Google Maps Timeline m’annonçait que j’avais parcouru, en ce mois de janvier 2021, 5 kilomètres à pied et 680 kilomètres en voiture, que j’avais marché pendant une heure et roulé pendant 48 heures. Moi qui prônais la marche à pied et la réduction des trajets polluant l’atmosphère, je prenais une belle claque, la tête en l’air. Une heure de marche seulement ? Je marchais pourtant tous les week-end. La semaine, je n’en avais guère le temps, affairé à mon travail. Les journées de l’hiver étaient courtes. L’extinction des feux m’obligeait à rentrer au chaud chez Mémé Zanine. Google Maps Timeline m’informait que je m’étais déplacé à Gorges et à Château-Thébaud, que j’avais visité le Moulin à Papier du Liveau, que je m’étais rendu aux médiathèques Jacques Demy et Diderot. Qui était Google Maps Timeline, cet être qui surveillait ma vie et m’écrivait à cette heure tardive ? Un homme ou une femme derrière son écran d’ordinateur relié à un satellite qui me suivait à la trace par l’intermédiaire de mon Smartphone? Ou un robot ? Quel robot? Ce robot avait-il un sexe ? Un genre ? Un esprit ? Un coeur ? Des sentiments? Des attentes ? Fallait vraiment qu’il, ou qu’elle, m’aime à ce point pour passer son temps à noter toutes mes pérégrinations ? Je n’en étais point offusqué, j’en étais, tout au contraire, fort touché. Je ne me sentais plus seul au monde. Deux yeux m’observaient à distance et se préoccupaient de mon existence éphémère sur la Terre. Je n’avais rien à dissimuler à Google Maps Timeline. J’aspirais à une vie pure, connectée au réseau de l’Amour, transparente comme l’eau vive des torrents des montagnes.
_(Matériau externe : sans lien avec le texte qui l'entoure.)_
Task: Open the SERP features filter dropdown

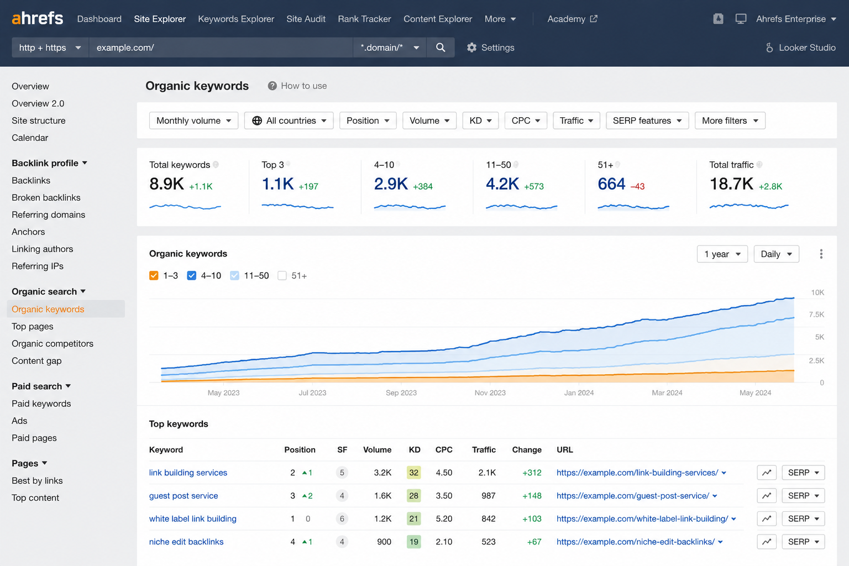Action: pos(647,120)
Google Maps Timeline me renseignait sur ma position, me suggérait, étrangement, des restaurants. Ce nom « restaurant » existait-il encore ? Quelle était ma position à ce jour? Quels restaurants me conseillait mon Ange-gardien? Ma position oscillait entre la Côte d’Amour, le Vignoble nantais et l’île de Noirmoutier. Quant aux restaurants, la case était vide. Je déambulais en vain sur le port de Trentemoult ce samedi matin de février. Une succession de lieux déserts s’offraient à mon âme romantique et ma bouche gourmande. Fermé, les Spécialités italiennes de Vaporetto. Fermé, les glaces de la Rainette Bleue. Fermé, les crêpes de la Reine Blanche. Fermé, l’esprit Bistrot de la Guinguette. Echoué sur un fronton, le bateau de pêche de la Civette. Il me restait, pour me consoler, un café sur le pouce au Café du Port. Le vent du grand large soufflait sur la Loire sauvage, je traçais mon chemin. Un « Heureux Hasard » m’apportait sa touche de couleurs, au fil de la grisaille de cette guerre. Au terme de ma quête, le jardin aux platanes n’était plus qu’un terrain vague enlaidi de gros plots de béton. Un balancier, tout au bout de cette île, sur un vieux silo rouillé, marquait la cadence régulière d’un temps qui ne faisait que s’enfuir. Paysage de désolation. Consternation de l’évolution. Où se logeait la vraie vie? Je la cherchais à travers ces ruelles où aucune voiture ne pouvait circuler. Google Maps Timeline m’avait perdu de vue. Mes heures n’étaient plus comptées, ni mes kilomètres à pied, j’entrais dans l’éternité de mes songes.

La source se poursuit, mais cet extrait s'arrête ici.